For Vavics, water polo is legacy
USC's squads feature star coach, players from same family
BOSTON -- Whenever Southern California head coach Jovan Vavic goes to work, it is a family affair.
Jovan’s daughter, Monica, plays for the Trojans' women's team and his son, Nikola, is a member of the reigning five-time national champion men’s squad.
An 11-time national coach of the year, Jovan loves spending extensive time and being involved with the development and upbringing of his children on a daily basis. Surprisingly, he has never pushed his children into playing the sport in which he has dedicated the majority of his life. They found their own paths, which just so happened to line up with his own.
“We started all of our kids in all different sports,” Jovan said. “They played soccer, basketball, football and Monica did gymnastics.

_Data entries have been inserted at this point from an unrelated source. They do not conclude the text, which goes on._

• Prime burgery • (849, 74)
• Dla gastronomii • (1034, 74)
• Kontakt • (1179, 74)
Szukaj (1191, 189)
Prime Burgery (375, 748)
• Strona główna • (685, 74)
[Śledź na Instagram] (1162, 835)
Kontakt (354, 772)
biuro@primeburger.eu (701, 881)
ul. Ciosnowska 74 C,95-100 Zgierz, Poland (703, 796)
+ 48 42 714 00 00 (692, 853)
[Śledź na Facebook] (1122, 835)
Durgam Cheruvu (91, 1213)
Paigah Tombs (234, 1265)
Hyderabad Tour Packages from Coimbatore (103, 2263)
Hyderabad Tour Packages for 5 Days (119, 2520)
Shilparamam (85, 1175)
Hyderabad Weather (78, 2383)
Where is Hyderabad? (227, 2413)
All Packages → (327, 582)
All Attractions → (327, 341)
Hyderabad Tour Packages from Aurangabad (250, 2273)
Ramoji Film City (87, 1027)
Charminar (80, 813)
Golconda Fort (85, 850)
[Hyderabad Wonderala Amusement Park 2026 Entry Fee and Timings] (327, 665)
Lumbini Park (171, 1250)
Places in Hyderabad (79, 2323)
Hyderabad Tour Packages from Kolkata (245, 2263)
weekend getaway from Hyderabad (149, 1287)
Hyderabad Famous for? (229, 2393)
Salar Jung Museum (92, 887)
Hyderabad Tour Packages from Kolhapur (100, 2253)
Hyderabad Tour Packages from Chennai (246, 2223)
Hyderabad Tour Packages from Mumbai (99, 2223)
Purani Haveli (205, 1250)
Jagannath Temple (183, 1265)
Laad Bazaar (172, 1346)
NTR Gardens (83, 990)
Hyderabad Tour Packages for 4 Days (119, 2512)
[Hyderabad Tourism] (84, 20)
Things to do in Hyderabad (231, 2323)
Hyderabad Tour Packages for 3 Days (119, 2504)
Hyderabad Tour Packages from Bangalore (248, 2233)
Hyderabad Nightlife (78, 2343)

“To me, it’s stupid to push a kid into doing something that they might not be good at. Let them play and see what [they] like the most … [My kids] really love the water.”
When Jovan mentions his kids, he is also referring to his two youngest boys of 12 and 14 years old. Talented water polo players in their own right, they could find themselves swimming the waters of USC in the near future.
“They will play,” Jovan jokingly said of his youngest children’s potential water polo careers with the Trojans. “They’re both already very good and talking about playing.”
Monica echoes her father’s praise of the up-and-coming Vavics waiting in the wings.
“One of my younger brothers skyrocketed and is about to be taller than me,” Monica said.
“I’m a bit nervous. It’s only a couple of days until he is better than me. [My brothers] are eager to be [at USC], the same way I was.”
The 11-time national champion Jovan is extremely optimistic about the possibility of coaching his other children down the road.
“My wife would not be happy if I coached the two older ones and not the two younger ones,” Jovan said.
The formula seems to be working thus far. Monica doesn’t seem to mind having her dad on the sideline. In fact, she is one of his biggest fans and wouldn’t have it any other way.
“I respect the way [my dad] coaches,” Monica said. “I thrive under his coaching. In high school, it was tough watching myself digress as I got older as a player. Now, I know every day I am getting better and accomplishing what I want to.”
Monica has seen her eldest brother hoist three national title trophies in as many years and hopes to capture her first this season as a member of the top-seeded USC squad.
Constantly following in her older brother’s footsteps throughout her early career at USC, Monica finds Nikola as a form of motivation and strength in her development as an athlete.
“It’s nice to have an older brother who has been in the similar position as I have,” Monica said. “It’s very calming to have him as someone to talk to. He cares about you as a family member would, but has the wisdom that you would get from a teammate or a friend.”
If Nikola is any indication of the direction and potential the Vavic family can expect, then there are many successful years to come for the men’s and women’s programs.
Aiming for overall national title No. 12, his fourth with the women’s team, Jovan understands the importance of winning. However, he knows what he and his family are doing goes far beyond that.
“Winning with [my children] is not relevant,” Jovan said. “It’s important that we are together. Winning is just the icing on the cake.
“Monica was in the championship match last year and we came a little short. Sometimes you love your kids even more when they don’t succeed. You learn more from your losses than you do from your wins.”
Monica and Jovan might not always agree on everything, but they both understand the importance of their relationship in and out of the pool.
“What happens in the water stays in the water when you go home,” Jovan said. “[Nikola] doesn’t want to talk about water polo, but Monica initiates the conversations. She really wants to be taught more.”
Monica isn’t all serious at home. She knows when it’s time to kick back your feet and enjoy some family time. Nevertheless, sports consume the Vavic home.
“The household environment is good,” Monica said. “My mother is a fantastic cook so we are usually gathered around the table or watching some basketball.”
When asked of his team’s expectations during this year’s tournament following its first-round 27-1 rout of eighth-seeded Pomona Pitzer, Vavic left no doubt to what was on his mind.
“We are excited about hopefully getting the opportunity to avenge our loss from last year,” Jovan said. “I’m really hoping we get another opportunity to play Stanford.”